The 74e edition of the Holland Festival concluded last weekend with the performances Transverse Orientation By Dimitris Papaioannou, Age of Rage of ITA-Ensemble and Pierrot Lunaire by Marlene Monteiro Freitas. The festival collaborated with two associate artists, Japanese composer Ryuichi Sakamoto and French-Austrian theatre maker Gisèle Vienne. Twenty-three companies played one hundred and eleven performances in twenty-five days. The festival presented seven world premieres and co-produced eleven international productions. An extensive context programme was presented around the performances and concerts, partly online, which reflected on the current themes within the festival and showed what is on the minds of the makers.

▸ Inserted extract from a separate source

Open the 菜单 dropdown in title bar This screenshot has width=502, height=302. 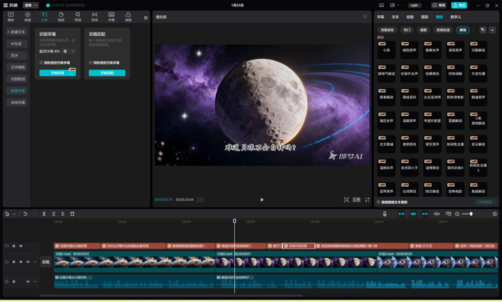(x=31, y=5)
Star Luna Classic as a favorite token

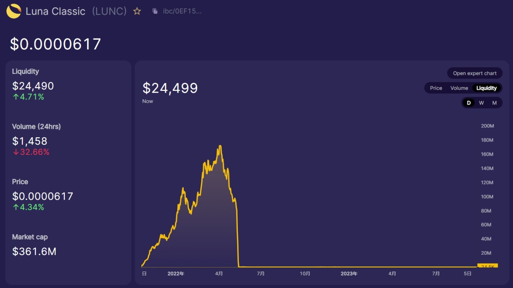pos(137,11)
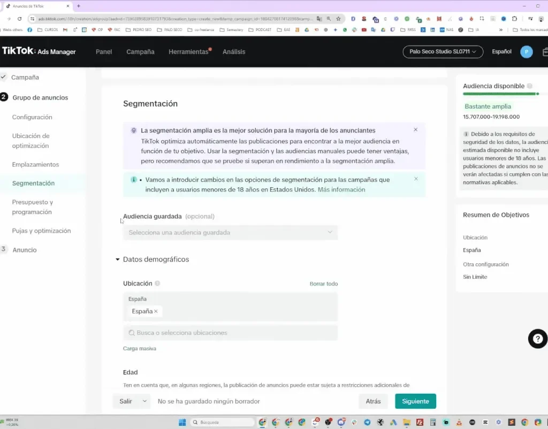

Holland Festival in corona time
The Holland Festival has chosen to organise a live festival in September 2020 in the belief that it is important that audiences and performers can share a physical experience. Bringing audiences and many creators and performers together (live), in different art forms and from different perspectives in an international context, the festival sees as its main reason for existence. Because of the corona pandemic and related government restrictions, it was uncertain until the last minute whether the festival would be allowed to go ahead, even though the organisers were working towards a live edition as much as possible. The Holland Festival received permission from the Ministry of Education, Culture and Science on 21 May to start under conditions of Testing for Entry on 3 June.
Visitors
The festival, which was able to sell less than 30 per cent of its total venue capacity due to the one-half floor measure, welcomed 15,000 visitors to its theatres and concert halls. The festival presented six streams (partly live) that together attracted more than 3,250 viewers from forty countries. The context programme with eighty-six activities provided another approximately 3,500 viewers/listeners/visitors.
Associate artists
The festival collaborated with two associate artists: Ryuichi Sakamoto and Gisèle Vienne. They showed new and existing work. In consultation with them, the festival's artistic team invited makers associated with them or of great interest to them. The festival co-produced the new performance Time by Sakamoto, which had its live world premiere at the festival and could be seen worldwide as a stream. Vienne showed the renewed work Kindertotenlieder and her most recent production L'Étang, also a co-production of the Holland Festival.
Striking performances
Other work that stood out was The Sheep Song by Belgian theatre company FC Bergman. In co-production with the festival, they presented a modern fable about finding identity. As is often the case with a festival production, the performance elicited many reactions. The Planet - A Lament by Indonesian director and filmmaker Garin Nugroho, scheduled to open the festival in 2020, could still be shown and garnered much admiration. New to the Holland Festival was the Dutch duo Boogaerdt/Van der Schoot, who presented the installation Fremdkörper presented, where visitors could attend a ceremony inspired by ancient Greek sleeping rituals. Performance artist Phia Ménard, also at the Holland Festival for the first time, presented a powerful wordless performance on the constructions of man in the Purification Hall. At the Bimhuis, the experimental, Japanese rock band Kukangendai showed a contrarian sound that put the listener on edge. The Swiss-Georgian producer and composer Alexandre Kordzaia was inspired by Sakamoto's music and brought with the concert Kordz x Sakamoto the Muziekgebouw in raptures. The highlight of the festival will be Dans la Forêt by Massimo Furlan and Claire de Ribaupierre, a nocturnal walk through the forest. Due to circumstances, this performance will take place in September 2021 at the Smithuyser Forest in Hilversum.
Online: podcasts and video
The festival, together with The National Opera and Staatstheater Hannover, presented the first act of Soft Valkyrie by US composer David Kanaga, a contemporary podcast version of Die Walküre by Richard Wagner, starring Stephen Fry, Claron McFadden and Attila Csihar, among others. The podcast will remain listenable until 2023. The second and third acts will appear after the summer.
All introductions to the performances were created and presented as podcasts by De Groene Amsterdammer with four presenters from their own ranks. The Conversations with various creators, which, like the podcasts, remain available on the festival website, give a nice insight into the artists' experiences.
The seventy-fifth edition of the Holland Festival will take place in June 2022.